John F. Kennedy’s new vice president in 1960 Lyndon Johnson was examining the list of cabinet members Kennedy had selected to run America. He looked at Robert McNamara, the defense secretary and Dean Rusk, the secretary of state.
Johnson told an aide: “I just wish one of them had been elected somewhere, some time.” The Kennedy team of clever-clogs non-politicians led the US to much deeper involvement in Vietnam, and into a war the US would eventually lose.
Early in the election week I was in a TV studio green room with a Tory politician who had been a minister under every prime minister since David Cameron and before that a council leader of a small city.
“The problem with Rishi Sunak,” he said sadly “is that he is not a politician.”
He did not mean it as a put-down.

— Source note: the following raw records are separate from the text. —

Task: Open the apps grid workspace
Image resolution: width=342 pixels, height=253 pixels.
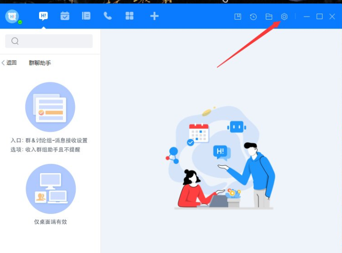Action: (129, 16)
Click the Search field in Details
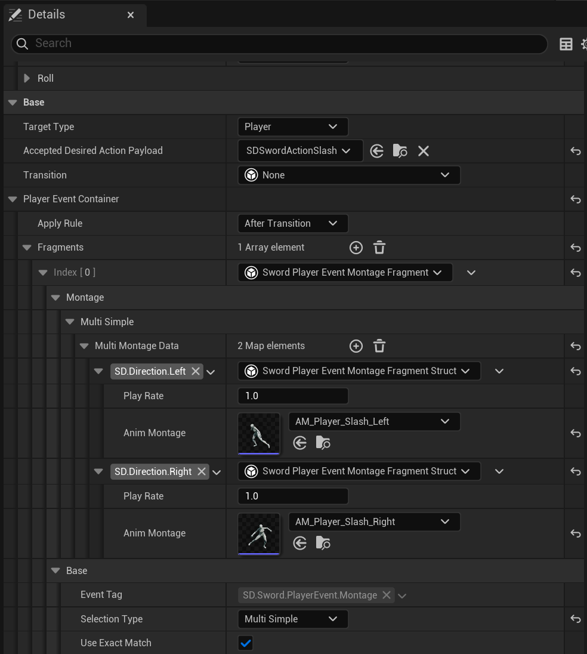Image resolution: width=587 pixels, height=654 pixels. point(286,44)
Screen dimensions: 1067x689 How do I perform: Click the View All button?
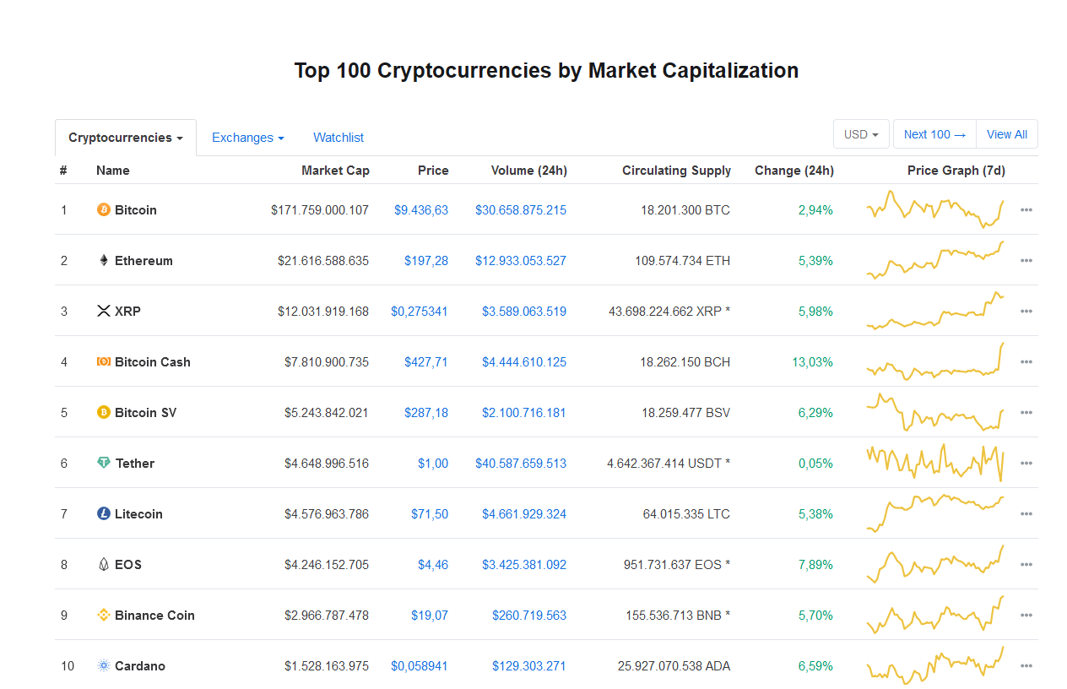pos(1006,134)
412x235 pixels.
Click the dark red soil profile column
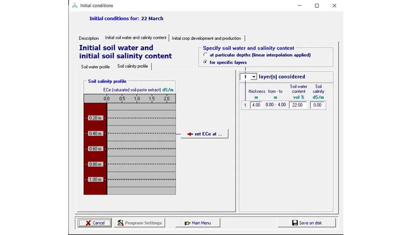pos(95,189)
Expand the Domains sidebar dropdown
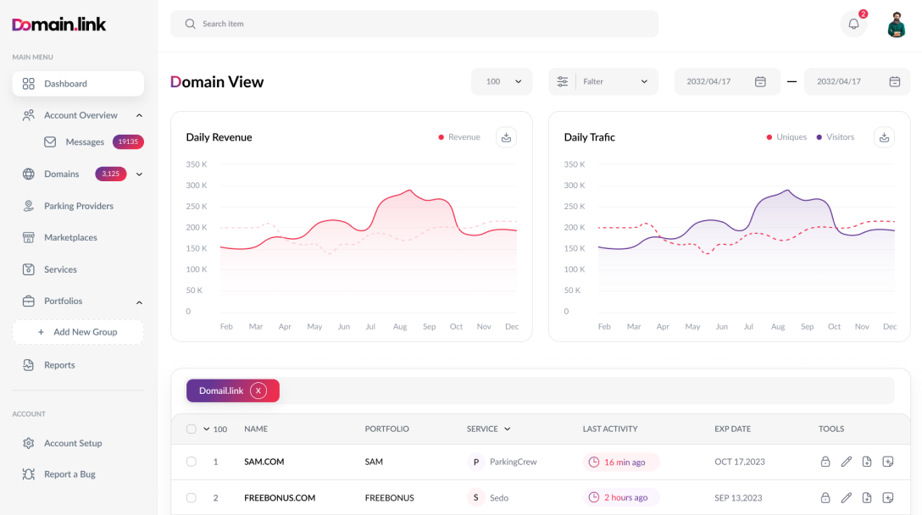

But as a man who is now leaving the Commons after four decades of getting himself elected, first in his party, then locally, then as a successful MP, the sudden arrival of a super-rich hedge fund manager like Sunak did not make sense.
Politics is not so much the art of the possible but the discipline of experiences. Rishi Sunak waltzing in from America to almost instant cabinet rank was a political disaster waiting to happen.
Politics is a craft which demands a long apprenticeship, lots of hands-on experience in handling that indefinable, untameable animal called the electorate and cunning tradecraft to know what flies and what crashes and burns.
The crisis in France is also about Emmanuel Macron’s belief that the normal rules of politics did not apply to him given his qualifications and degrees in philosophy. Like Rishi Sunak with his Winchester and Oxford education, Macron always assumed that his philosophy degree and diploma from the École nationale d’Administration, the training college for the elite administrators in France, was sufficient preparation to lead a G7 nation.
Both Macron and Sunak were snapped up by banks. Rothschilds hired Macron. Goldman Sachs put Sunak on the payroll. Elite banks talent-spot future high-flyers and propel them at a young age to be part of the Davos technocratic elite, whose destiny it is to run the democratic world.
The Davos technocrats consider politics inferior to finance. It gets in the way of their wise and all-seeing decisions, which are taken in the best interests of financial, post-national business elites.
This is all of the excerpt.